Repository files navigation

FIBEN Benchmark

FIBEN Schema

FIBEN is a Natural Language Querying benchmark, with a dataset that emulates a real-world data mart. The FIBEN schema models information about public companies, their officers, and financial metrics reported over a period of time. Users can ask queries about the financial health and performance of public companies in a variety of different industry sectors. The FIBEN schema also describes financial transactions over holdings and securities provided by public companies. Each financial transaction is linked to a customer account. The customer account describes the customer’s portfolio in terms of the securities held, and is associated with the buying or selling of securities such as stocks, bonds and mutual funds of publicly traded companies in different financial markets over a period of time.

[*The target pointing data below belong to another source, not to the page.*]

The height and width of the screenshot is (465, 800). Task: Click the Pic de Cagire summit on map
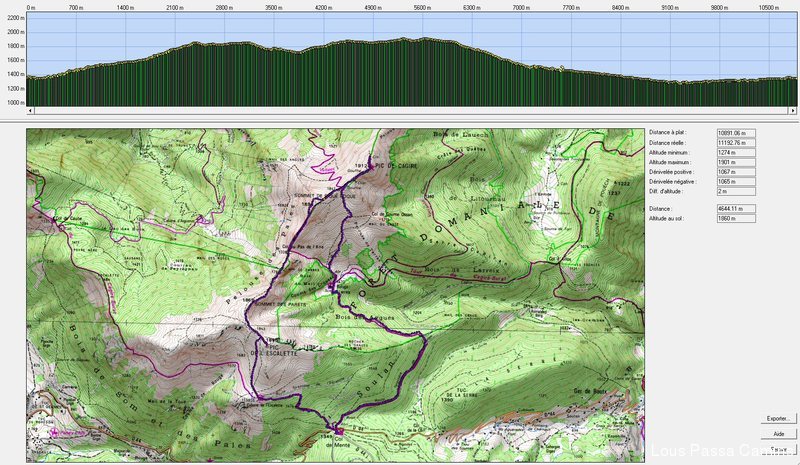[x=373, y=166]
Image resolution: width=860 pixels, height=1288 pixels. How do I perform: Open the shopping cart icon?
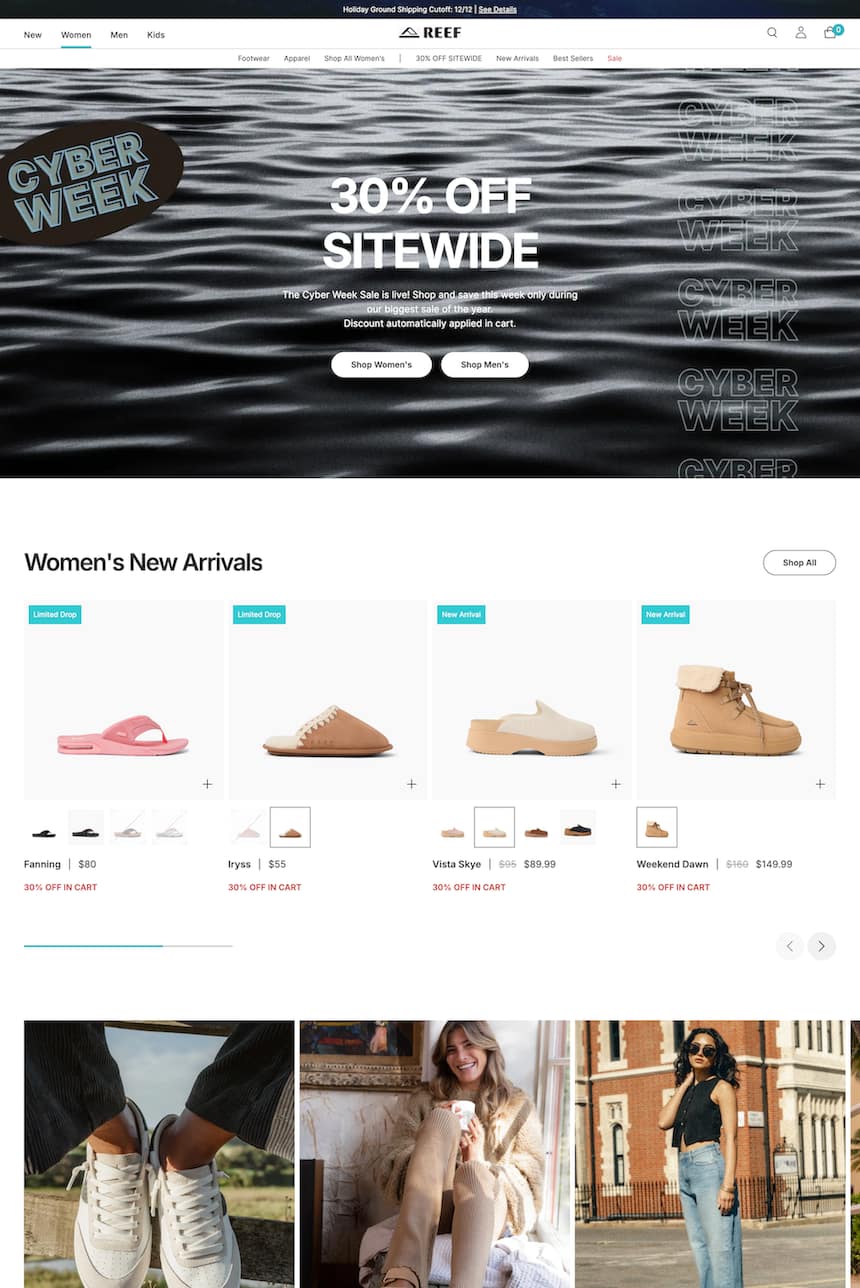coord(832,32)
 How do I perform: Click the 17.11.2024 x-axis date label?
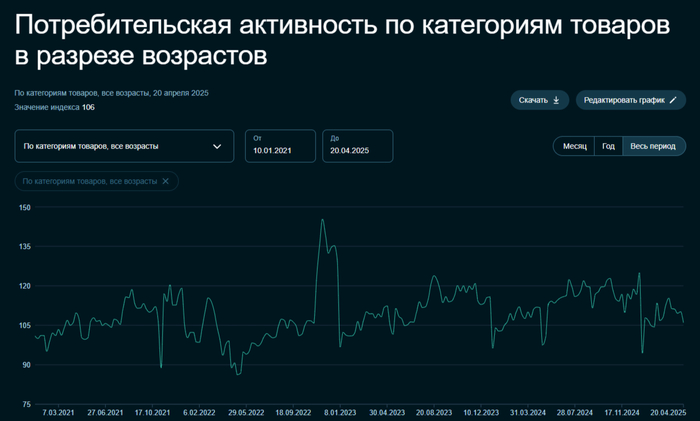[621, 412]
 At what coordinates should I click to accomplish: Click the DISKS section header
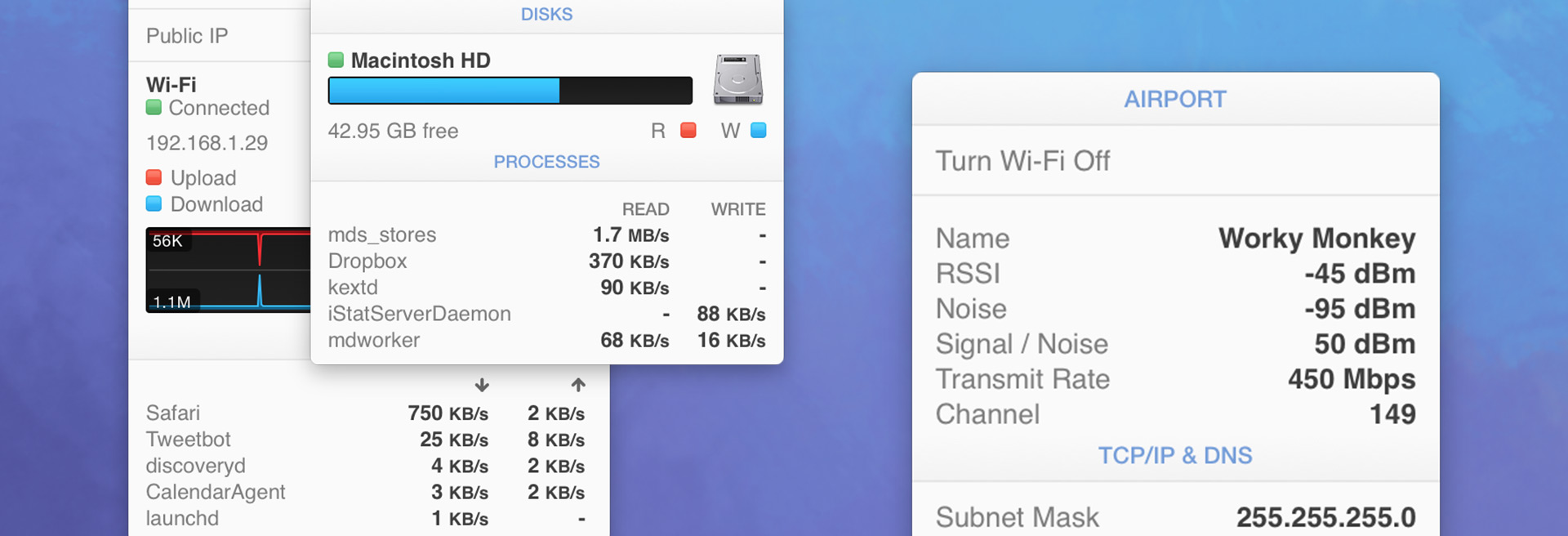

The FIBEN schema conforms to a union of two subsets from two standard finance ontologies: Finance Industry Business Ontology (FIBO) [1] and Finance Report Ontology (FRO) [2]. FIBO is the de-facto industry standard defined by the enterprise data management (EDM) council to represent business concepts and information in the finance domain. FRO is a formal report ontology of an XBRL-based financial report which captures the financial metric data reported by public companies to SEC.

FIBEN Queries

FIBEN is a benchmark for testing NLQ of analytical queries, which may include joins and different types of nested queries [3]. The benchmark consists of 300 NL queries, along with their equivalent SQL queries expressed over FIBEN schema. For the 300 NL queries, there are 237 distinct target SQL queries. The benchmark query suite includes a mix of 130 single-SQL-block queries, and 170 nested queries. Of the nested queries, 28 are of Type-N, 64 of Type-A, 40 of Type-J, 38 from Type-JA as classified following the same definition provided in [3]. The benchmark query suite is provided in FIBEN_Queries.json file in a JSON format with the following keys:

uniqueQueryID: a number that uniquely identifies a unique SQL query.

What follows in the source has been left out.